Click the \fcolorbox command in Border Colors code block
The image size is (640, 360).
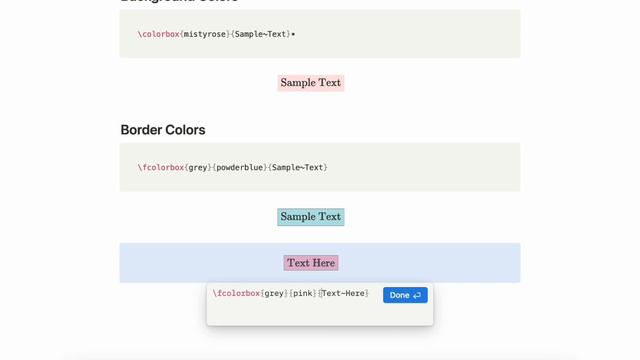click(x=161, y=167)
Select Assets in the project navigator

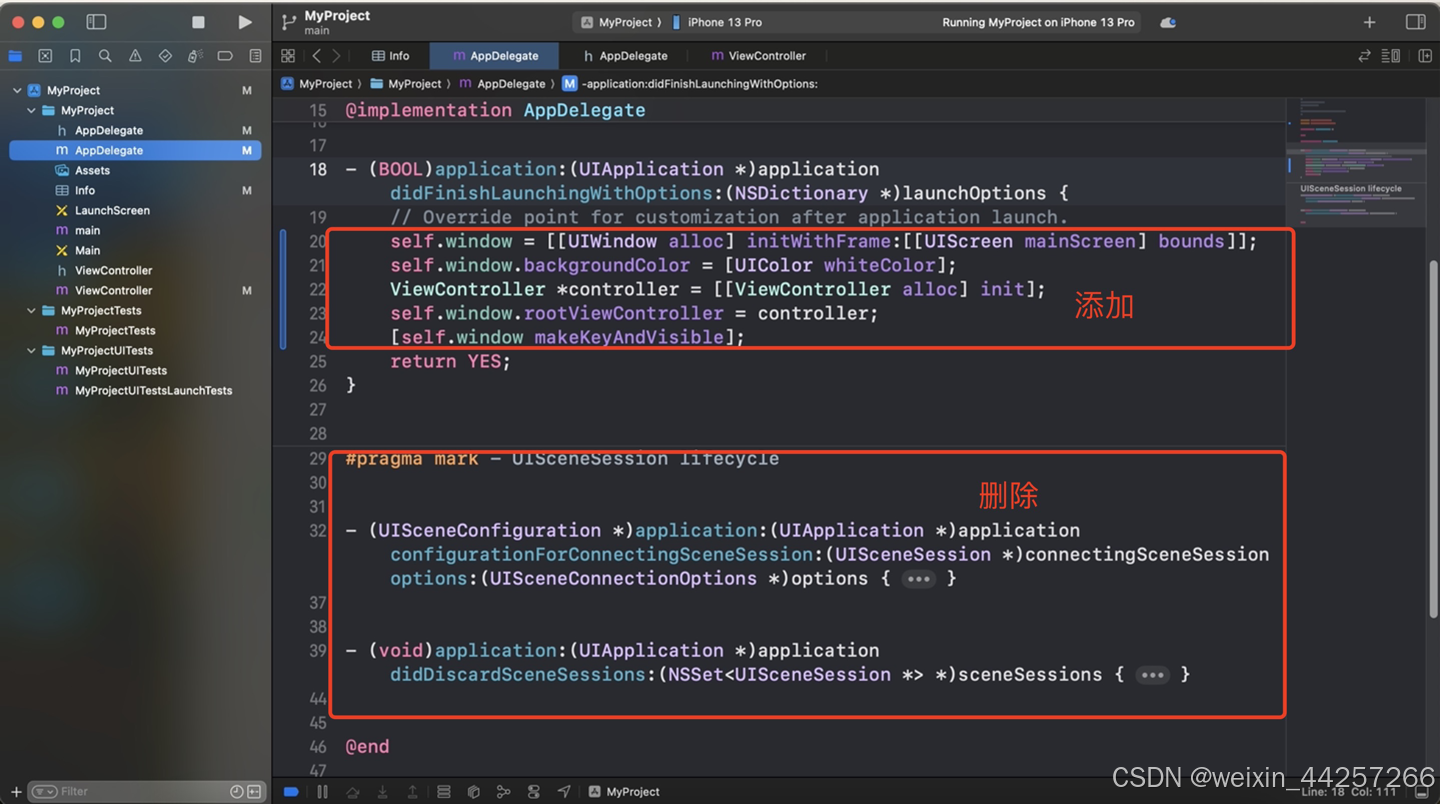coord(90,170)
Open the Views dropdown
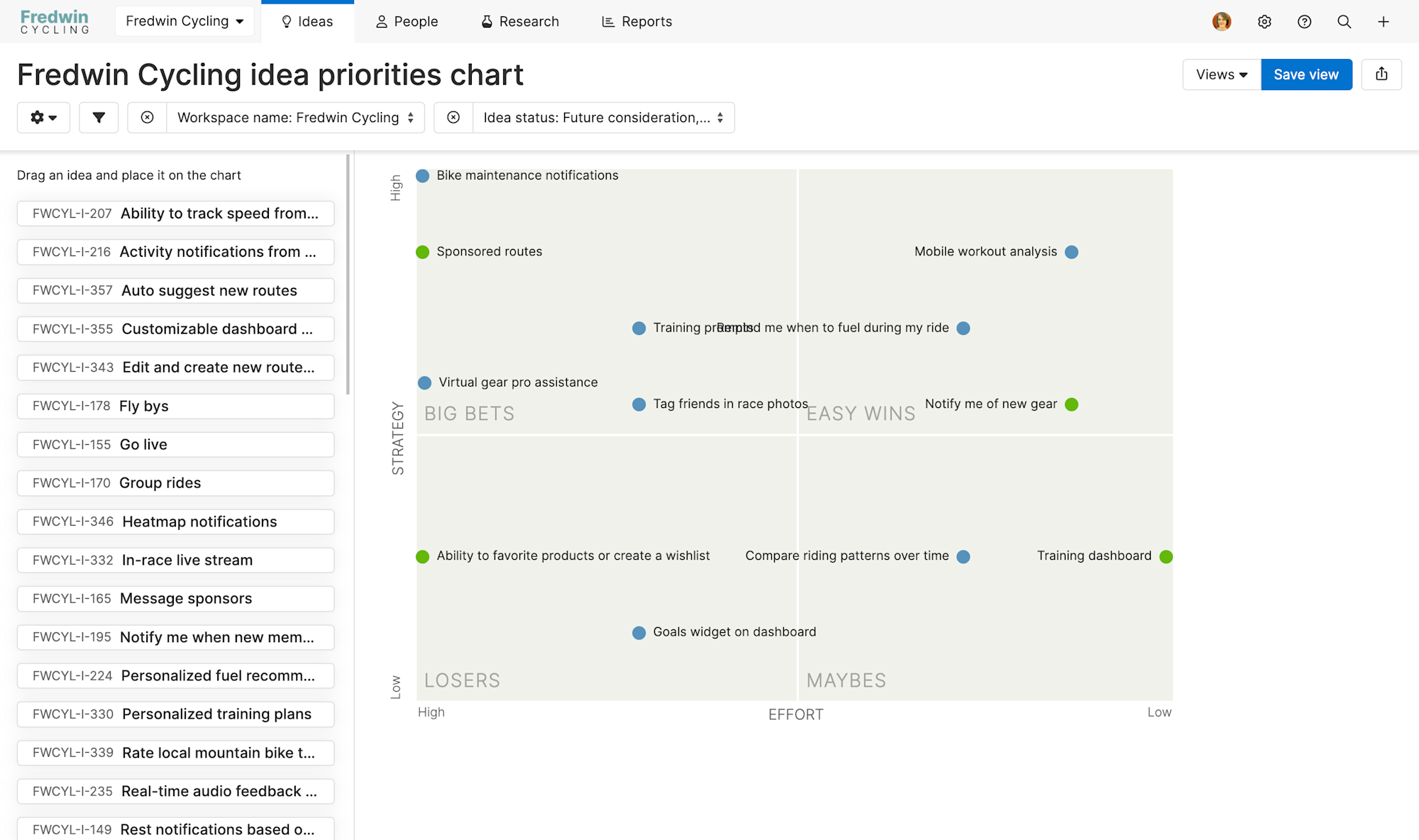This screenshot has width=1419, height=840. [x=1222, y=74]
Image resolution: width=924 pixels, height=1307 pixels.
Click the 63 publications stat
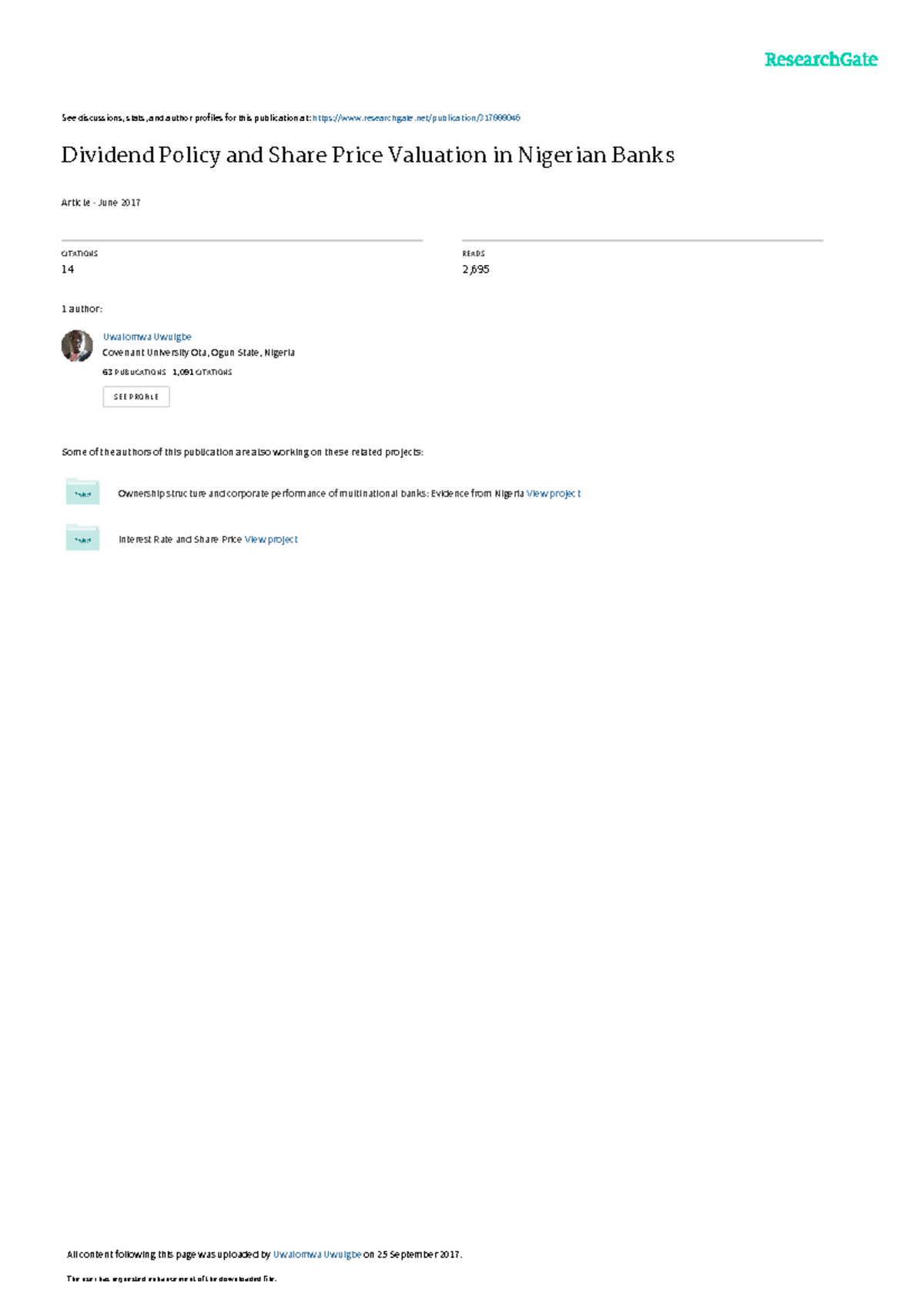point(134,372)
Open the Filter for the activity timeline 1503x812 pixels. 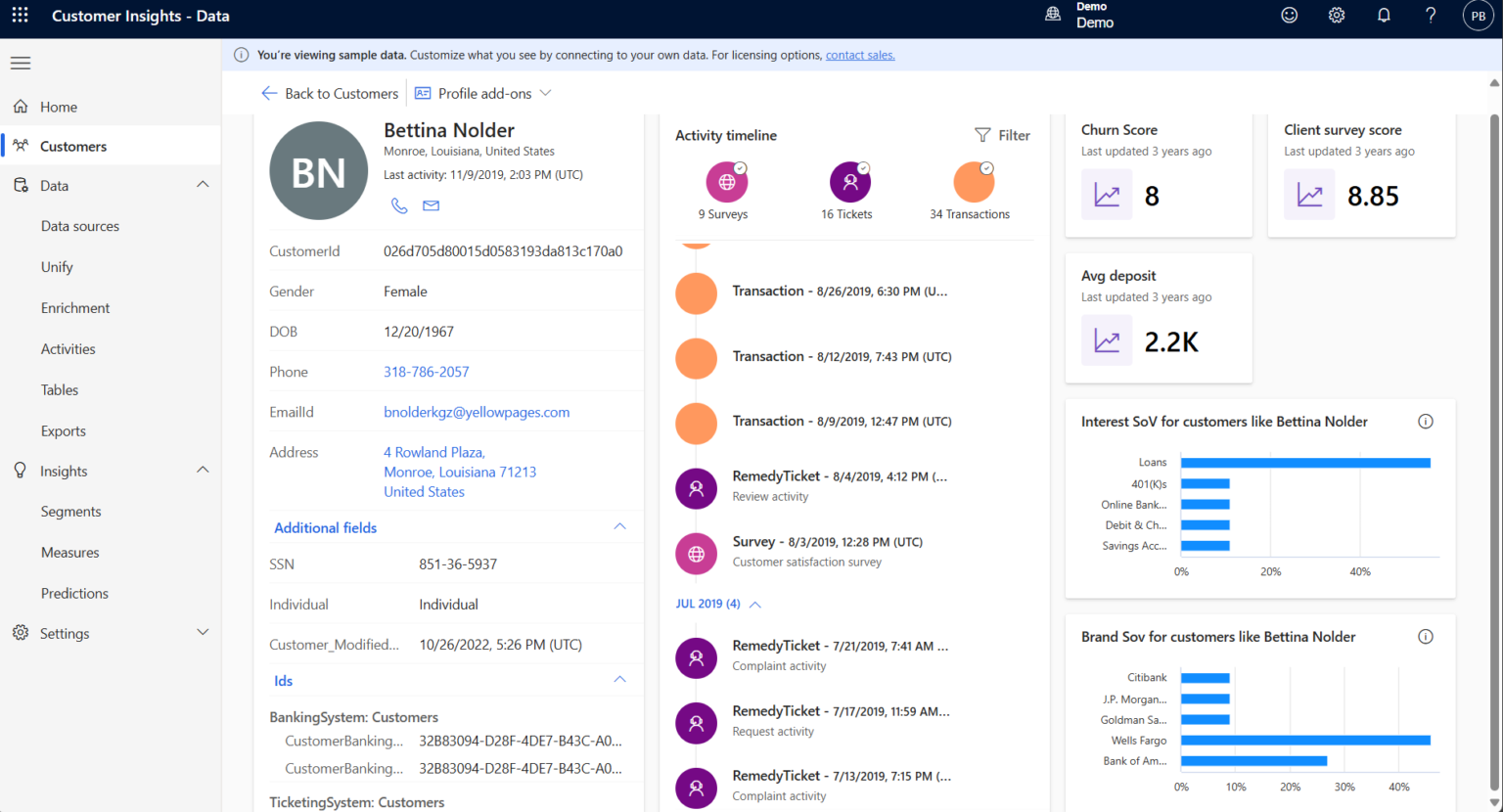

=======

▶ _Problem description_
Copy out the whole listing exactly. Skip its pictures.

▶ _Response_
Click the \fcolorbox command in Border Colors code block
The image size is (640, 360).
click(x=161, y=167)
Select Assets in the project navigator

coord(90,170)
Open the Views dropdown
This screenshot has width=1419, height=840. [x=1222, y=74]
Image resolution: width=924 pixels, height=1307 pixels.
Click the 63 publications stat
point(134,372)
Open the Filter for the activity timeline 1503x812 pixels. 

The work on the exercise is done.